Цифры эти должны были внушить рабочим, что стачка «невыгодна» прежде всего им. Одновременно в журнале «Нефтяное дело», органе Совета съездов, появилась статья, в которой нефтепромышленники хотели доказать, что при продолжающемся уменьшении спроса на нефтяное топливо они не видят никаких оснований считать настоящую забастовку более грозной, чем забастовка лета прошлого года. «Запас продуктов хотя и меньше прошлогоднего, — констатировалось в этой статье, — однако настолько достаточен, что, если бы был беспрепятственный и правильный вывоз, внутренний рынок мог бы еще и не почувствовать результатов забастовки».
Но рабочие по-иному расценивали значение забастовки, и Мартынов, чихая последнюю прокламацию стачечного комитета, невольно соглашался с доводами своих врагов, — ведь по телеграмме Тимашева он чувствовал, какой удар нанесла забастовка.
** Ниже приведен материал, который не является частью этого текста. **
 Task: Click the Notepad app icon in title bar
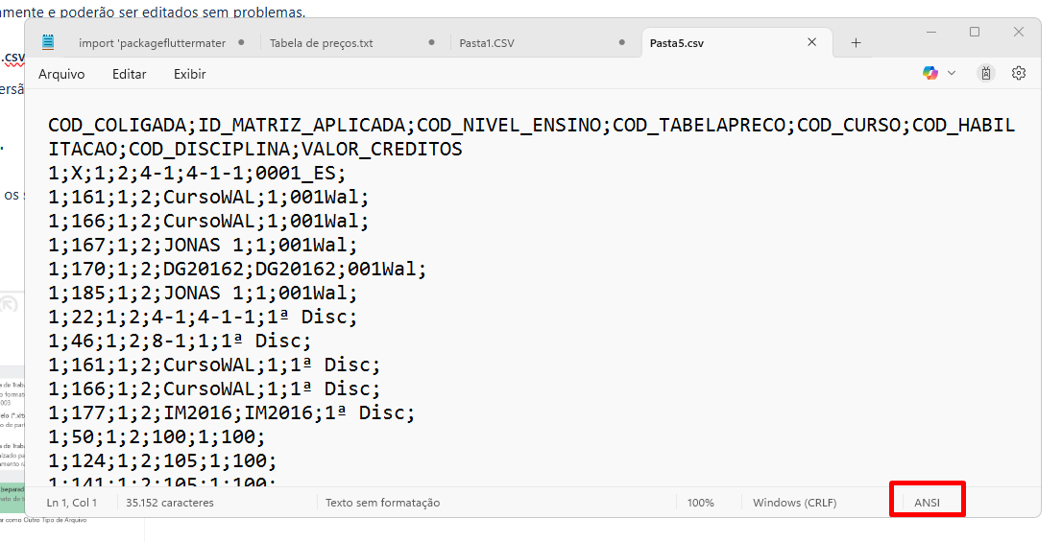click(x=48, y=42)
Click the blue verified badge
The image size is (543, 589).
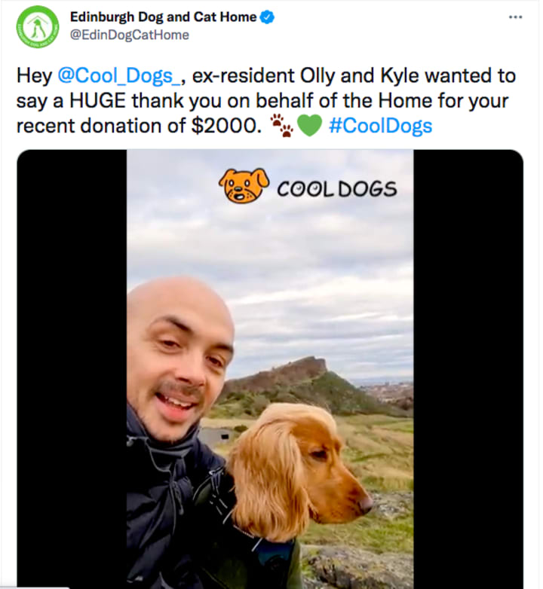(268, 17)
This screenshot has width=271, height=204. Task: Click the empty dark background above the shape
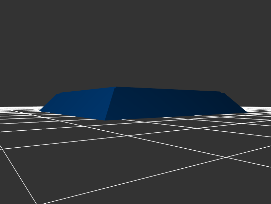[x=136, y=41]
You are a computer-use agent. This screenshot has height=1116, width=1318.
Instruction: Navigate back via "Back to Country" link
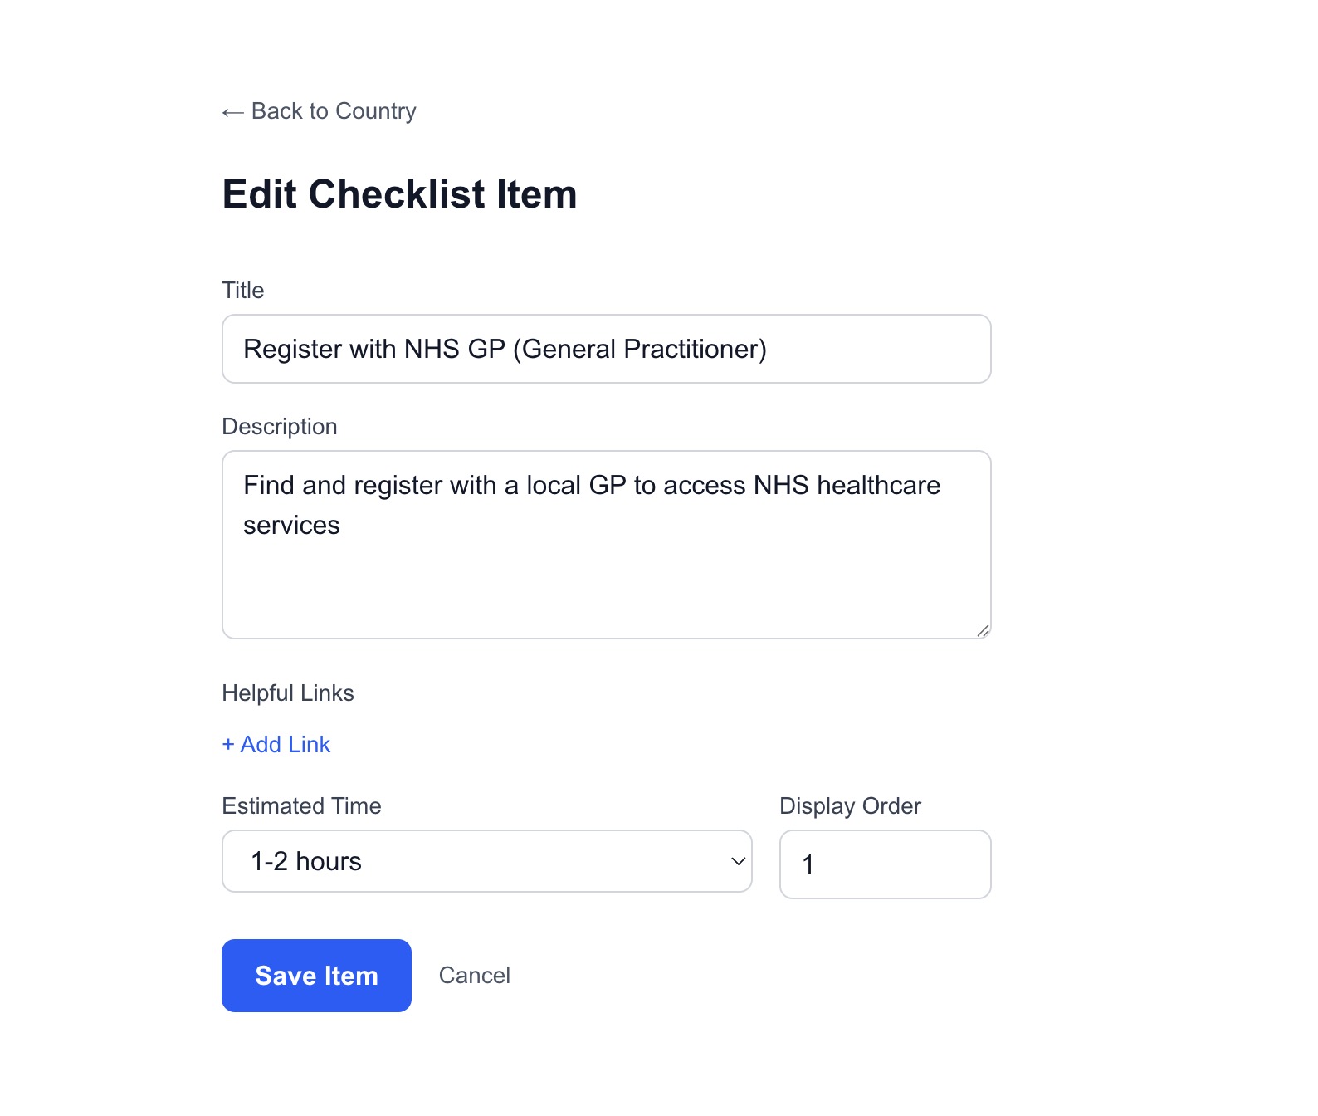pos(319,110)
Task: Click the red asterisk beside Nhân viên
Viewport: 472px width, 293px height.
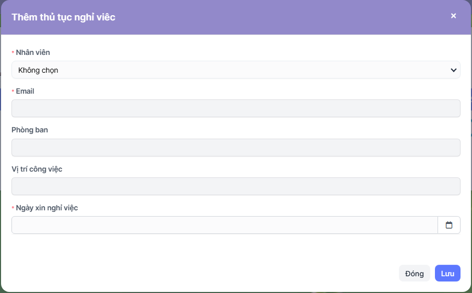Action: (13, 53)
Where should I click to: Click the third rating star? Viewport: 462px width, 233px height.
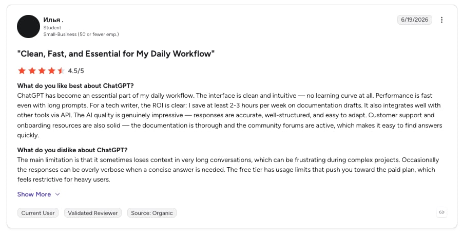pyautogui.click(x=42, y=70)
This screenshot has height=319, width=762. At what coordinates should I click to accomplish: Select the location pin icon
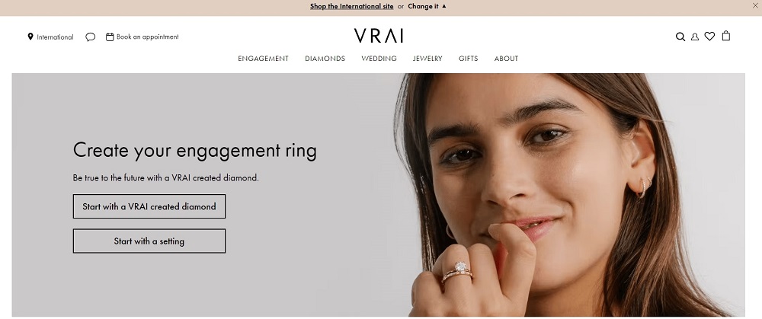(x=30, y=37)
«Забастовка затянулась, — писал стачечный комитет. — При содействии полиции и подкупленных банд нефтепромышленники давно ожидали ее ликвидации. Сперва они были даже рады: она подняла цены на нефть и на их бумаги. Но длительная забастовка разрушила их планы. Запас нефтяного топлива кончается. Отовсюду несутся жалобы. Волжское судоходство в критическом положении; целый ряд промышленных предприятий на краю гибели, многие железные дороги в затруднении. Паника охватила широкие круги капиталистов, на бирже становится тревожно.